40,000 kidney patients die each year in country


FE Team | Published: September 05, 2007 00:00:00 | Updated: February 01, 2018 00:00:00


About 40,000 kidney patients die every year in Bangladesh, as the trend of posthumous kidney donation here is very low compared to the developed nations, reports UNB.
The alarming figure came from a seminar Tuesday organised by the Kidney Foundation, a non-profit organisation, marking the first anniversary of kidney transplant in its hospital.
The seminar was told that there are now 20 million (two crore) kidney patients in the country as more than 35,000 people are being afflicted with kidney-related diseases every year.
Speaking on the occasion as the chief guest, child specialist and National Professor MR Khan stressed the importance of posthumous kidney donation and urged the affluent section of society to extend their hands to the kidney patients so that they can transplant their kidneys.
He urged the private banks to come forward like Dutch Bangla Bank Limited to save the lives of kidney patients through financial support.
MR Khan also urged the mass media to play their due role in creating mass awareness about posthumous kidney donation.
UNB chairman Amanullah Khan, who has long been campaigning on various health issues facing Bangladesh, in his address described the Kidney Foundation as a centre of medical excellence dedicated to providing quality services to the poor patients at affordable prices.

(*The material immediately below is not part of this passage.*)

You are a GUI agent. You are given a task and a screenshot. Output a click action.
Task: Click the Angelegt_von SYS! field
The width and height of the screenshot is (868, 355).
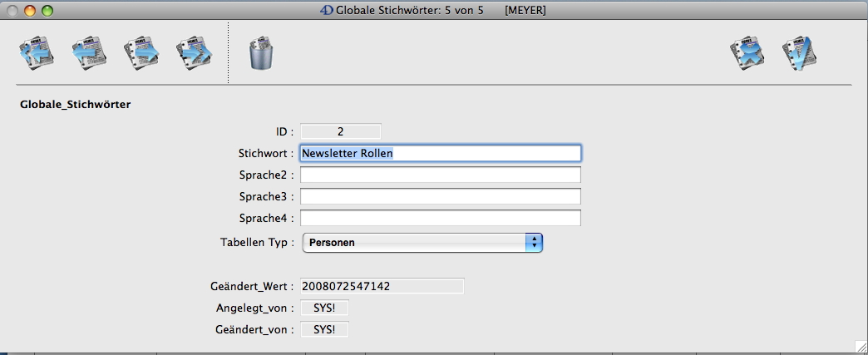coord(324,308)
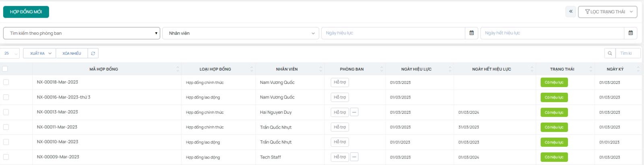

Such humanitarian initiative should be replicated throughout the country in a bid to boost the neglected and ill-equipped health sector.
Quoting latest available statistics Amanullah Khan said: "There are 20 million patients who are suffering from kidney diseases in Bangladesh, which is about 14 per cent of the country's total population. More than 35,000 people are afflicted with kidney diseases every year and about 40,000 are dying due to kidney-related diseases. These alarming statistics call for urgent remedial actions by all concerned."
"Pursuit of healthy life and being free from the scourge of diseases is the key to human welfare and development. And the collective healthy life will remain illusive if the poor lack access to an adequate healthcare system," UNB Chairman told the function.
He put forward a number of suggestions aimed at improving the country's chaotic healthcare system in general and upgrading the standard of treatment provided to the kidney patients in particular.
Important among them are: (a) to attach priority to the health sector that it deserves in order to preserve public health as an important part of overall national strategy by allocation of adequate funds of resources for the purpose in the national budgets.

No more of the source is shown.